Document segment:

The decision


IAC-AH-pc-V1

Upper Tribunal
(Immigration and Asylum Chamber) Appeal Number: AA/05800/2013


THE IMMIGRATION ACTS


Heard at Centre City Tower, Birmingham
Decision & Reasons Promulgated
On 24th July 2015
On 5th August 2015



Before

DEPUTY UPPER TRIBUNAL JUDGE JUSS


Between

M H
(ANONYMITY DIRECTION given)
Appellant
and

THE SECRETARY OF STATE FOR THE HOME DEPARTMENT
Respondent


Representation:
For the Appellant: Mr Paul Draycott (Counsel)
For the Respondent: Mr David Mills (HOPO)


DECISION AND REASONS
1. This is an appeal against the determination of First-tier Tribunal Judge Parkes, promulgated on 16th July 2014, following a hearing at Birmingham Sheldon Court on 29th April 2014. In the determination, the judge dismissed the appeal of the Appellant, who subsequently applied for, and was granted, permission to appeal to the Upper Tribunal, and thus the matter comes before me.

The Appellant
2. The Appellant is a male, a citizen of Afghanistan, who was born on 10th January 1997. He appeals against the decision of the Respondent dated 31st May 2013, refusing his application for asylum under paragraph 339C of HC 395, and his application for humanitarian protection, on grounds that if he is returned to Afghanistan his paternal uncle would hand him over to the Taliban or possibly kill him. The Appellant's claim is that his family members are unable to protect him. He believes additionally that the authorities in Afghanistan are also unable to protect him and that he is unable to relocate elsewhere in Afghanistan.

Exercise objective:
Answer these three questions from the tribunal decision above:
1. Where was the hearing held?
2. Who represented the Respondent?
3. On what date was the Appellant born?

Extracted data:
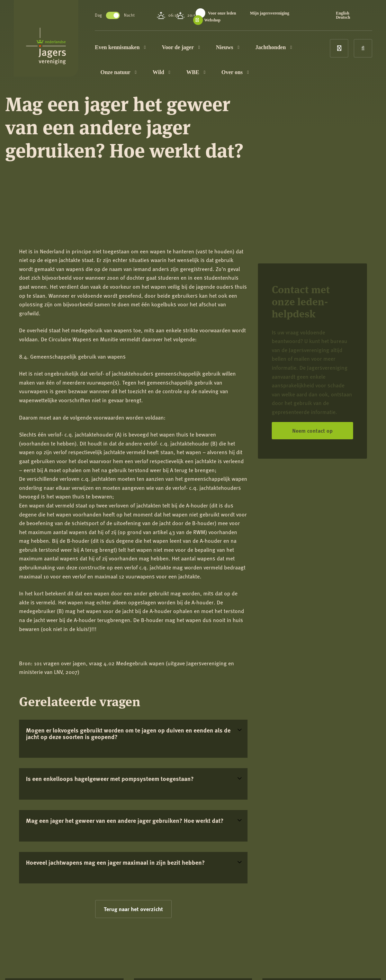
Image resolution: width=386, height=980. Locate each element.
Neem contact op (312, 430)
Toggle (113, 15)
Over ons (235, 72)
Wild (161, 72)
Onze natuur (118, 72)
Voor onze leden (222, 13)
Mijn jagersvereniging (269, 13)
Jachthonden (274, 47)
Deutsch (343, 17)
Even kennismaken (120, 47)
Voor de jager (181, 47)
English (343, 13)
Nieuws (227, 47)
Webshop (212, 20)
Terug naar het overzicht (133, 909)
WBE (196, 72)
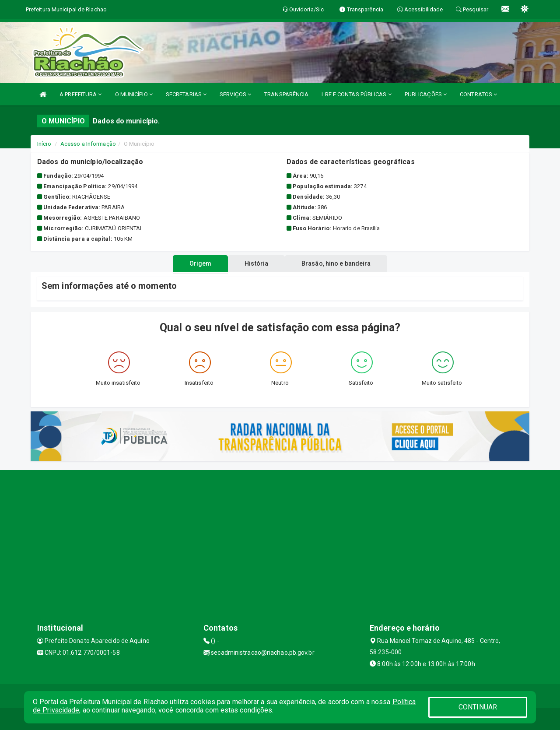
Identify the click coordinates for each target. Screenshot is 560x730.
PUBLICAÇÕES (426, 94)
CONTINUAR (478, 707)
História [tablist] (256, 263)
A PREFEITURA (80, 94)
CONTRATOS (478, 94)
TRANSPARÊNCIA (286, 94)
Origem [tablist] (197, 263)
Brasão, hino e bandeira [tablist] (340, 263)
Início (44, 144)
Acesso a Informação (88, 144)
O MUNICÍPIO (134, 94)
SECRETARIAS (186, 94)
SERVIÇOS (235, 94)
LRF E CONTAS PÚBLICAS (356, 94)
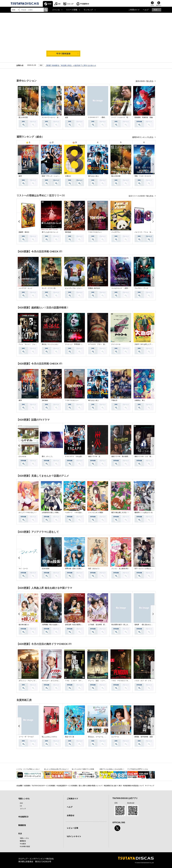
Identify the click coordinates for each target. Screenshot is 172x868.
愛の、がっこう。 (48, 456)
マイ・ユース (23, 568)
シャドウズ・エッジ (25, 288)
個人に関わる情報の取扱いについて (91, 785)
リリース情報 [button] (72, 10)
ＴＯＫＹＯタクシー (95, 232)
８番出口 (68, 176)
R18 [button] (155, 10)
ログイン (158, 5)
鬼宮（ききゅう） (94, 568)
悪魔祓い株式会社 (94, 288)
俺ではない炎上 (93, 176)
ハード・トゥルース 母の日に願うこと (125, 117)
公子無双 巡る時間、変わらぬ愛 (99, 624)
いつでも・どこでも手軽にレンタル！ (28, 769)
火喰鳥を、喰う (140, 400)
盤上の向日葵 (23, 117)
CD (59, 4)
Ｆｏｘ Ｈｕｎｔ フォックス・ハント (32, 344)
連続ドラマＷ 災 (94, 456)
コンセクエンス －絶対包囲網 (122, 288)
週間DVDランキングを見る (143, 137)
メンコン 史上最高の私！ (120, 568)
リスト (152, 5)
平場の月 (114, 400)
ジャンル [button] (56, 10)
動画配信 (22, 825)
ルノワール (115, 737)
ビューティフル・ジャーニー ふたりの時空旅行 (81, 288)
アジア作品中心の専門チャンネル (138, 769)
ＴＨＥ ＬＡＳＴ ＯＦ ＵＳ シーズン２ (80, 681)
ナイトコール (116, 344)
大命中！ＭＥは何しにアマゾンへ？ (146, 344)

--

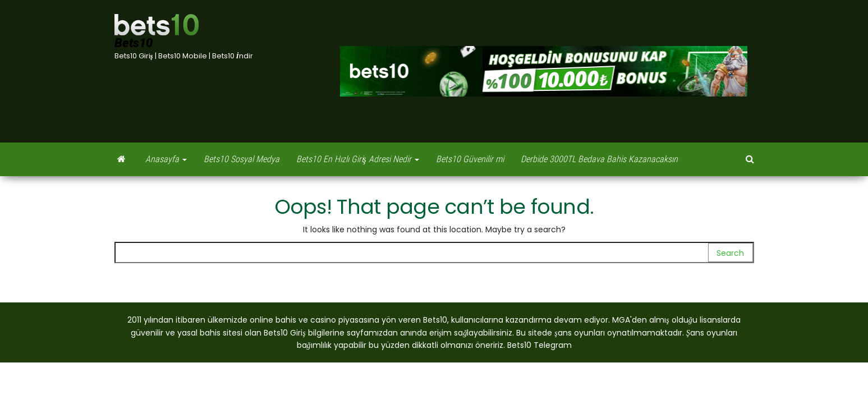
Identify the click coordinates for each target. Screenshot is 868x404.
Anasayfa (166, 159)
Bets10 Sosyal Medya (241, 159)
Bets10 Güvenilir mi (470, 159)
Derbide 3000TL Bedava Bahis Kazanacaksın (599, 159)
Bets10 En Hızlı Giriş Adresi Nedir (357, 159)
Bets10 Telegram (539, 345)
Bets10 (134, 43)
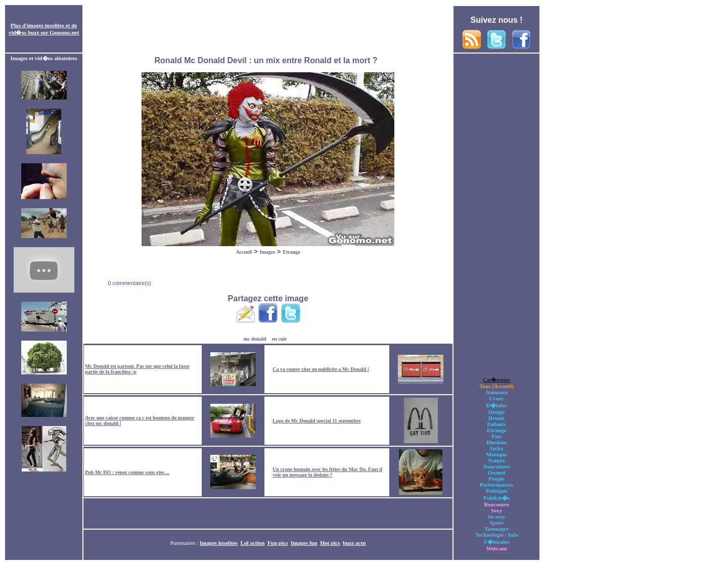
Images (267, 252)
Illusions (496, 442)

Task answer:
1. Centre City Tower, Birmingham
2. Mr David Mills (HOPO)
3. 10th January 1997